On l’a vu, essentiellement de chocolat en tablette ou de biscuits riches en protéines hydrogénées et en huile de palme, mais aussi d’escargots et de petits insectes. Très utile au jardin, c’est l’auxiliaire rêvé pour lutter contre les doryphores et les charançons. Les vieux sujets préfèrent quand même les sucreries, il faut alors impérativement les chasser de la cuisine -sans violence inutile, mais sans céder à leurs caprices non plus.

Les plus jeunes se contentent d’un peu de télévision chaque matin.

La reproduction en captivité

Aux beaux jours, l’enfant sauvage grimpe aux arbres, puis grimpe sur sa moitié si vous avez eu la présence d’esprit d’en acclimater une quelque temps auparavant. Les bébés d’enfants sauvages sont roses et dodus mais ne parviennent que rarement à maturité car les enfants domestiques les confondent avec les baigneurs en plastique, et les noient dans leur bain sans le faire exprès. Il vaut donc mieux que les deux espèces ne cohabitent pas si vous voulez vous lancer dans l’élevage intensif.

Les soins quotidiens

L’enfant sauvage a développé un sérieux retard en matière de comportement vestimentaire, aggravé par une hygiène corporelle aléatoire. Inutile donc de s’embarrasser d’une encombrante garde-robe. Quelques frusques en coutil épais suffiront pour les saisons froides. Dès le printemps, l’enfant sauvage vaque nu comme un ver et sautille de ci de là au gré des fessées que vous lui prodiguez.

Il arrive qu’il tombe malade, mais c’est un simulateur né : Amusez-vous à le démasquer et à triompher de ses rougeoles imaginaires à l’aide d’un clystère de fort diamètre, vous verrez qu’il reprendra bientôt le chemin de l’école buissonnière que vous avez pris soin de fabriquer au fond du jardin.

En cas de fièvre persistante, l’usage du suppositoire au camphre s’avèrera souverain, ainsi que les saignées et les pointes de feu si vous vous sentez l’âme d’un Fagon.

La nuit, l’enfant sauvage dort dans un trou remplit de feuille morte. Pensez à changer régulièrement les feuilles.
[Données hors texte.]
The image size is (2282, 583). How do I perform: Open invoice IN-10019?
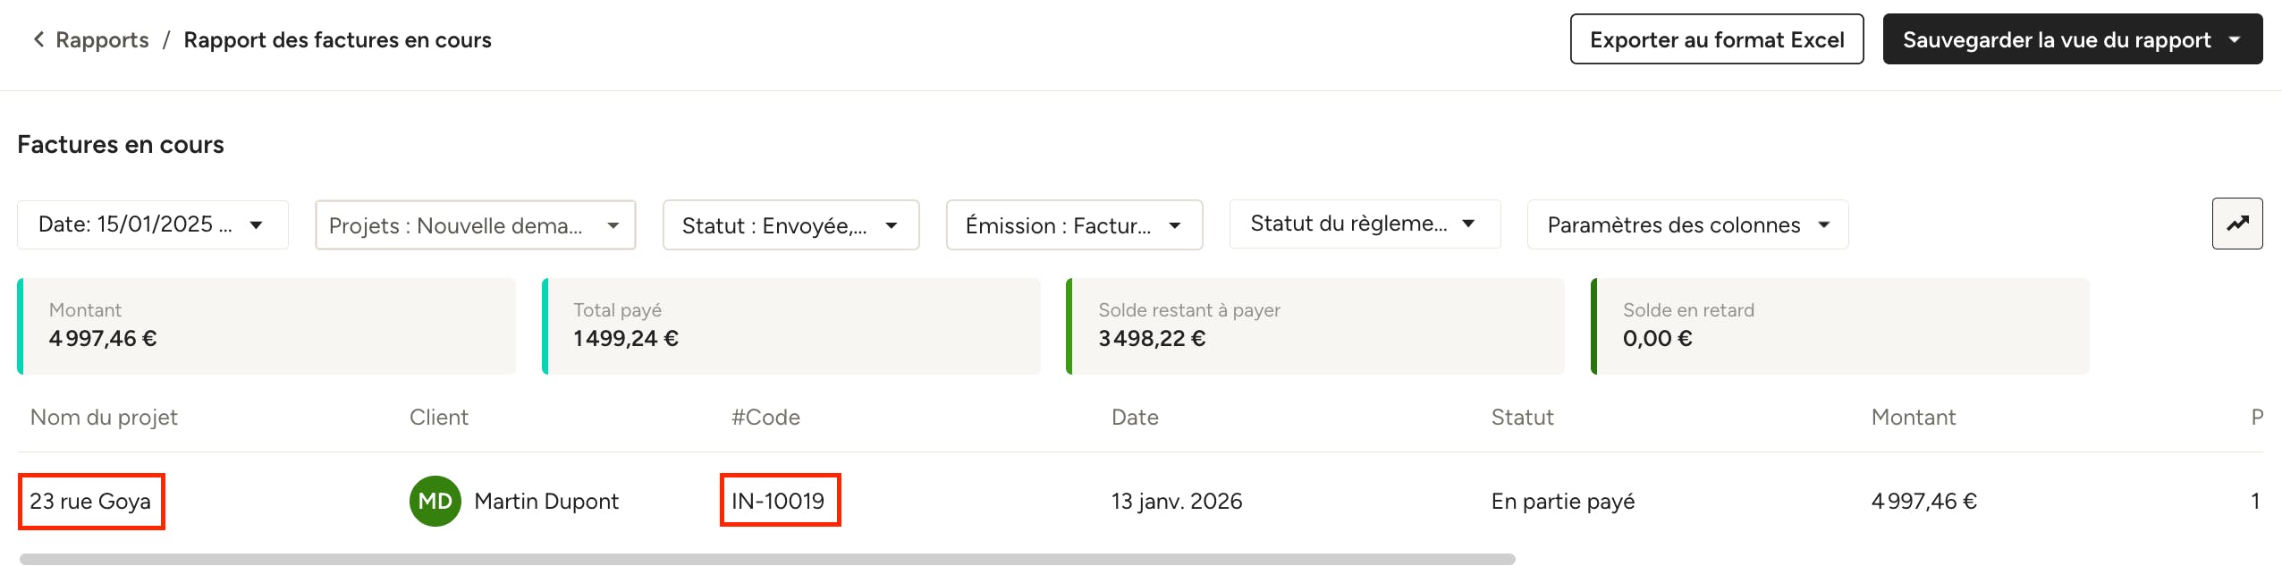pos(778,501)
Achetez-en au besoin chez un Feuillard patenté si vous ne voulez pas les tuer vous-même.

L’enfant sauvage, mythe ou réalité ?

On rapporte que les vieux enfants sauvages, lorsqu’ils sentent la fin venir, se rendent en un lieu secret pour se laisser mourir de rire en se racontant des blagues éculées. C’est le fameux « Cimetière des vieux enfants » de la légendaire contrée de Carambar. La véracité de cette histoire est fortement mise en doute depuis la découverte d’ossements de clown qui tendent à prouver que ces enfants ont été poussés à rire contre leur gré. La polémique fait toujours débat au sein de l’Académie des Scientistes Troupiers.

On dit aussi que les enfants sauvages, au cours de la pleine lune, se transforment en enfants-garou. C’est parfaitement vrai et démontré dans l’ouvrage de Jean-Luc Poisson « Ruralité et cul-terrisme» dans lequel on apprend aussi que pour éloigner ces dangereux Néo lycanthropes, il suffit non pas de clouer-ce qui est cruel- mais de coller à la sécotine une chouette sur la porte de sa maison. Sinon, un suppositoire en argent massif fait aussi l’affaire.

Résumé :

Pour conclure, nous dirons que l'enfant sauvage a été une étape nécessaire à l'avènement de l'enfant actuel, tel que nous le connaissons. Notre devoir est de le protéger afin que nos chères têtes blondes puissent se rendre compte du chemin parcouru depuis l'aube de la maternelle et nous remercier des efforts que nous avons consenti pour qu’ils parviennent à leur tour à devenir de jeunes vieux capables de payer nos retraites. L’enfant sauvage est à l’humanité ce que le cheval est à la vapeur.